The Canadian Radio-television and Telecommunications Commission (CRTC) has announced a significant ruling that will allow the country’s three major telecom companies – Rogers, Telus, and Bell – to share each other’s fibre-optic networks. This decision will enable them to sell high-speed internet and other services outside of their traditional territories. The ruling follows a federal government request for the CRTC to reconsider its initial decision from November 2023.
That decision mandated access to existing fibre-optic networks in Ontario and Quebec to foster competition. The CRTC’s final decision, issued last August, expanded this mandatory access nationwide. The goal was to boost consumer choice and service innovation.
Telus, which has developed extensive fibre-optic infrastructure in Alberta and British Columbia, has already started offering high-speed internet services in Ontario and Quebec. They are paying a wholesale price to use networks built by competitors. Richard Gilhooley, Telus’s director of public affairs, said, “This decision marks a significant step toward fostering greater competition, affordability, and innovation for millions of Canadians.”
However, the ruling has sparked concerns among smaller internet providers.
Paul Andersen, chair of the Competitive Network Operators of Canada (CNOC), expressed worry that smaller players could be driven out of the market. “We’re concerned that smaller players who’ve already been hampered by delays in getting access to fibre will slowly be eliminated,” he said.
Major telecoms to share networks
Andersen noted that large companies might bundle services to offer more competitive pricing, which smaller Internet-only companies can’t match. Bell Canada and other independent regional providers have echoed these concerns. They argue that the access could stifle investment in broadband.
The CRTC countered that consumer benefits from access by large incumbents outweighed any adverse impact on investment. Despite these worries, the CRTC reiterated that changing the temporary decision would not serve the public interest. It has received requests to review its final August decision and plans to complete this review by the summer of 2025.
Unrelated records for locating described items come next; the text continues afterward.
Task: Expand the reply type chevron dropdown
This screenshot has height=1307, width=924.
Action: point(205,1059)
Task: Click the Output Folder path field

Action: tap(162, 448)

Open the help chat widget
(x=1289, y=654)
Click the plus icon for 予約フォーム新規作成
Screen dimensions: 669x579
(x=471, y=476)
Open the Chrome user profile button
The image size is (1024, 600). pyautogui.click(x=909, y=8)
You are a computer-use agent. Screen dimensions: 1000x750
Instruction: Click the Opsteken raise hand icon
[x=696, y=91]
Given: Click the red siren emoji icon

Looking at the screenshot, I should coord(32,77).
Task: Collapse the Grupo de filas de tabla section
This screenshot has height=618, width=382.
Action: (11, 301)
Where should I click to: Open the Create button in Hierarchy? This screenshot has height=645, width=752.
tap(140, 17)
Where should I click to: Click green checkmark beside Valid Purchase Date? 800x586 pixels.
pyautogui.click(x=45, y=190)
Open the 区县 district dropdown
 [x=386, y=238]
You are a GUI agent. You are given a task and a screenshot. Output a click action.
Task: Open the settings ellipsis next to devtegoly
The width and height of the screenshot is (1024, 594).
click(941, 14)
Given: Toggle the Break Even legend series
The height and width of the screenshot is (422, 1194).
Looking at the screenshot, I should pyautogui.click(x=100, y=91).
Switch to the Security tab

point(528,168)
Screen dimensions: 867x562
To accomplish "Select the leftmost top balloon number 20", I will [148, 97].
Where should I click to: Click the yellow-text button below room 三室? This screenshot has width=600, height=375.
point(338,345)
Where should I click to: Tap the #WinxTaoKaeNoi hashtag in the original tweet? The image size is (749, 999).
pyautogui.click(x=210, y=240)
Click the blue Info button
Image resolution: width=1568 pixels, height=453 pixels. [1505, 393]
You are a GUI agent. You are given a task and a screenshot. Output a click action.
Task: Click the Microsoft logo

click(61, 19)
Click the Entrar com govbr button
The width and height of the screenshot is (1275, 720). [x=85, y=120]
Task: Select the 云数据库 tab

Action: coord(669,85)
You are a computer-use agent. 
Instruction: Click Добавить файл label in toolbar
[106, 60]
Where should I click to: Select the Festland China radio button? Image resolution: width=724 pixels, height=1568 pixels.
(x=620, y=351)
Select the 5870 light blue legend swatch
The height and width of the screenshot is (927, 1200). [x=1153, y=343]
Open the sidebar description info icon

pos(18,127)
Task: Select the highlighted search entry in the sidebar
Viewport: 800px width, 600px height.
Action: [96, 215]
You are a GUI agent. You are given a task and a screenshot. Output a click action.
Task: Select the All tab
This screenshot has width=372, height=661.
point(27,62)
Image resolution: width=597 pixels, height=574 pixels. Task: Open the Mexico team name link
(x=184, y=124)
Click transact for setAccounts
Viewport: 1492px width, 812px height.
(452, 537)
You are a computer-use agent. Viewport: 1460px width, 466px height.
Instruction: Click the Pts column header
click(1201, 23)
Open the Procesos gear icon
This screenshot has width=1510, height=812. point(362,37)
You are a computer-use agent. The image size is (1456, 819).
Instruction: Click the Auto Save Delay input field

Regional telecommunications company Cogeco also expressed frustration at the continued delays in finalizing the wholesale regime. “At a time of growing economic uncertainty, Canada cannot afford inaction on policies that directly impact competition and consumer choice,” Cogeco stated. The company emphasized the need for swift measures to ensure regional players can continue providing Canadians with more options and better services.
The industry’s smaller players and large incumbents alike await the CRTC’s next steps, slated for a mid-2025 completion. For now, the sharing of fibre-optic networks among the big three is set to continue, marking a notable moment in Canada’s ongoing efforts to balance competition and innovation in the telecom sector.